Stressor-Response
Seven distinct steps are involved in using stressor-response models to derive NNC:
- Identify variables for analysis based on linkages described in the conceptual model.
- Assemble available data on selected variables.
- Explore relationships across variables.
- Classify water bodies into groups in which stressor-response relationships are expected to be similar.
- Estimate stressor-response relationships within each group.
- Derive criteria based on the characteristics of the estimated relationship.
- Review, evaluate, and document analysis.
Step 1: Identify Variables for Analysis
Conceptual models developed during problem formulation represent the known relationships between increased levels of nutrients, ecological effects, and support for designated uses. Pathways describing these relationships can be simple (e.g., increased nutrient levels cause increased primary productivity) or they can involve many distinct steps (e.g., increased nutrient levels increase phytoplankton abundance in lakes, reducing available light, extirpating submerged macrophytes, and reducing available littoral habitat for juvenile fish and aquatic invertebrates).
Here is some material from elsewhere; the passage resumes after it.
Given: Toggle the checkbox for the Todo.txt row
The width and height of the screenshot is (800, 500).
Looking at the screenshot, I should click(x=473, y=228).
Regardless of the complexity of the relationship, the conceptual model provides insight into the variables that should be included in the stressor-response analysis. More specifically, the model structure and the linkages between variables can identify primary and classification variables.
Primary variables
Primary variables quantify the stressors and the responses in the analysis. In the context of deriving nutrient criteria, stressor variables are typically selected as nutrient concentrations (e.g., TN, TP). In some situations, however, other variables provide a more direct linkage to the chosen response variable. For example, increased nutrient loading increases organic matter in a lake, and the decomposition of that organic matter can cause hypoxia. In that case, the concentration of organic matter might be the more informative stressor variable. Response variables quantify or link directly to assessment endpoints. For example, a common assessment endpoint would be the health of the biological community, and the response variable could be a fish or an invertebrate index that quantifies the health of the community. In other cases, the response variable might quantify a stressor that arises directly from elevated concentrations of nutrients. For example, the extent of hypoxia in a lake is directly linked to the supply of organic material, part of which derives from primary productivity. That means you could use hypoxic extent as a response variable.
Classification variables
Other classification variables could be identified from an understanding of the processes by which elevated concentrations of nutrients are manifested as ecological effects. For example, the strength of stratification in a lake controls the rate at which oxygen can be diffused to deeper waters. That means stratification strength would potentially be a useful classification variable when you are modeling the relationship between nutrient levels and lake hypoxia.